Here's an example of something else that happens. There's chicken processing plants all over north Alabama. Until a couple of years ago they mostly employed Mexicans. What happened to one near here was that a Mexican gain gained control of the plant. Only Mexicans could get hired there because the plant management didn't dare cross the gang. Productivity was poor, there were quality problems, there was a lot of pilfering, and there were a lot of illegal activities going on around the plant -- drug dealing and car theft.
A couple of years ago, a combination of ICE enforcement and the bad economy encouraged all of the illegals to leave. The plant didn't think they would be able to hire anyone else -- they'd fallen for the myth about "jobs that Americans won't do". They got hundreds of applications and staffed back up. The plant managment now admits that hiring legally works out better even though the labor costs more, because quality and productivity have improved and the peripheral activities have mostly disappeared.

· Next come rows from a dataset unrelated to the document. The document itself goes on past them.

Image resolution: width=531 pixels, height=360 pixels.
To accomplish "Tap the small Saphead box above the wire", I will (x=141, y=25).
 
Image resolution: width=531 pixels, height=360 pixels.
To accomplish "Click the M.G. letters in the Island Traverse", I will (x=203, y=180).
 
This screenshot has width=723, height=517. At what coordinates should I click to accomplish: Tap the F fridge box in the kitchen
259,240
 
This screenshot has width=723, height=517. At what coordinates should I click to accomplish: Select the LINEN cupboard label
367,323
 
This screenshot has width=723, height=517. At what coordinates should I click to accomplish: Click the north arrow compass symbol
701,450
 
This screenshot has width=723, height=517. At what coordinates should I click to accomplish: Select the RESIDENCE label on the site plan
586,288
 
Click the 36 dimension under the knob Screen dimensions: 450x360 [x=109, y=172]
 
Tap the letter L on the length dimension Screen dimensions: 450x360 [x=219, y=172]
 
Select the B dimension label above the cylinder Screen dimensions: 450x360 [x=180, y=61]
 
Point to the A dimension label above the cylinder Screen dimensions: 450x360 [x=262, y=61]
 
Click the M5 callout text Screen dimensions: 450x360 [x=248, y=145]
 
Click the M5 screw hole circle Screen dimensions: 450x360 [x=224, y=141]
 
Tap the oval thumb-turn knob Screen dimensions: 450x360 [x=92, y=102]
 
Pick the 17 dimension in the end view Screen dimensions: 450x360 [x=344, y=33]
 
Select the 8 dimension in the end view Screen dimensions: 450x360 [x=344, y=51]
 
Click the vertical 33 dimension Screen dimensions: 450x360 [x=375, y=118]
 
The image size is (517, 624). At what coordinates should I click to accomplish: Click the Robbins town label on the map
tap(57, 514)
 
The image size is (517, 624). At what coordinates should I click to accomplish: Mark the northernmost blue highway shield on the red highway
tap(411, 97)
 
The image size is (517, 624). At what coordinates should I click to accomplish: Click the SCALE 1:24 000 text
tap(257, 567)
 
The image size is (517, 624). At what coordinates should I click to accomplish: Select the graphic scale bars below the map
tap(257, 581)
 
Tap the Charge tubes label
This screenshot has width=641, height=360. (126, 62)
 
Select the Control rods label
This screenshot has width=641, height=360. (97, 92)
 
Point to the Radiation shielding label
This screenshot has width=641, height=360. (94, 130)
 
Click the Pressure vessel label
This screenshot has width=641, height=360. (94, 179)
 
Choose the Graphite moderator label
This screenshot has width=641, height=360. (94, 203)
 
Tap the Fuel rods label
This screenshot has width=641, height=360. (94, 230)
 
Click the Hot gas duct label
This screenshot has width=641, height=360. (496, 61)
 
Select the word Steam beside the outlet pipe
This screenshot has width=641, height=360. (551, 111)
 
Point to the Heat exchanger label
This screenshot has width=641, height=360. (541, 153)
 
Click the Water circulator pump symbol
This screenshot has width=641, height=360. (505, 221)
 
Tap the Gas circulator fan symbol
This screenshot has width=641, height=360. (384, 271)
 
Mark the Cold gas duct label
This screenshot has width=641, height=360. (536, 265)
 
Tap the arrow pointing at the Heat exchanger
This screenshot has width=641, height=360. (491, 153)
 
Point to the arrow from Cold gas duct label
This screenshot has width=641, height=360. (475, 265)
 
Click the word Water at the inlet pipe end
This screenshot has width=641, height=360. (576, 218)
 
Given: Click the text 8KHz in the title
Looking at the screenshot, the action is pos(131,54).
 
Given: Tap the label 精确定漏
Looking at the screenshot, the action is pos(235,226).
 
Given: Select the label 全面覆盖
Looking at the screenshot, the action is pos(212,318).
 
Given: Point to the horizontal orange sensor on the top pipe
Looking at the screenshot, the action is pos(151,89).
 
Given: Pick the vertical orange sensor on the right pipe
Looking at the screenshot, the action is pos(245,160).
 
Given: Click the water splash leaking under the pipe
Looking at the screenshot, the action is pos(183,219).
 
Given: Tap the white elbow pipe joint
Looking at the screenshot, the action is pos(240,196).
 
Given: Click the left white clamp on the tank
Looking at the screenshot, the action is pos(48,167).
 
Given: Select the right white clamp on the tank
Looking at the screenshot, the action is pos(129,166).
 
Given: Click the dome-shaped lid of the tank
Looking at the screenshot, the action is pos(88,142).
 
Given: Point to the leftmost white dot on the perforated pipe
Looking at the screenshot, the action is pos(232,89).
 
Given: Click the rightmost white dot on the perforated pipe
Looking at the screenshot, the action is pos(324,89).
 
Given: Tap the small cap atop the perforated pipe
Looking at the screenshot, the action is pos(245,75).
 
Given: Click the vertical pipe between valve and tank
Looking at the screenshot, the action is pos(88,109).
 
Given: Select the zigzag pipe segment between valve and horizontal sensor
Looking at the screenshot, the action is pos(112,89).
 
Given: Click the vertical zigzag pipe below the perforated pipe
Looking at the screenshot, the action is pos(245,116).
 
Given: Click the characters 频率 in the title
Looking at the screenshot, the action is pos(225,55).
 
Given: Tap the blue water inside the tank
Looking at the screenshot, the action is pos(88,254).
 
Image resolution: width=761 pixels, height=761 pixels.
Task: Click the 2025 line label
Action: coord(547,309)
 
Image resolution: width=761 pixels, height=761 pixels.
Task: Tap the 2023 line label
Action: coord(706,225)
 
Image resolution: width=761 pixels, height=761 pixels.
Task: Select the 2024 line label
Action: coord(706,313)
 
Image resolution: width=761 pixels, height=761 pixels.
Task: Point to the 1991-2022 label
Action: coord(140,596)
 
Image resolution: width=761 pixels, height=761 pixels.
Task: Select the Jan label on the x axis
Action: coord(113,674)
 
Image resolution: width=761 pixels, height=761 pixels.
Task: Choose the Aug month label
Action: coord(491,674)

Cousin Dave at April 8, 2014 7:00 AM
I live in Central Texas and I'm married to a Hispanic. A Hispanic whose family has ranched Falfurius since it WAS Mexico. They don't like illegals. They don't WANT to live in Mexico (evidently Mexicans don't either...)and that is where we're headed if this doesn't stop. Everything here in bilingual. You can not get a job with a government agency without speaking Spanish (the ability to speak English coherently is sadly less important). It's not super easy to get ANY job dealing with the public if you don't speak it. Signs are bilingual. Forms are bilingual. And if you drive through the east side anywhere around here, you see lots of small cages with roosters in them, and LOTS of pits that may or may not be chained. And they have bought in to the "baby daddy" ghetto culture so they don't even have strong families any more. There isn't a Mexican nightclub around that hasn't had a shooting.
So sure, it's easy to look at one man wanting to send money home and be sympathetic. But it's false, it actually harms far more than the one hardworker you profess to want to help.
When I was in Jr High and taking English riding lessons (we were well to do) the students doing the lessons mucked out the stalls and took care of the horses before and after the lesson-it was expected. These were not poor kids, any of them. You know who does it now? Illegals, while entitled brats grow up expecting to do no hard work and just have things handed to them. There ARE no jobs Americans won't do. They just won't do them for less than minimum wage.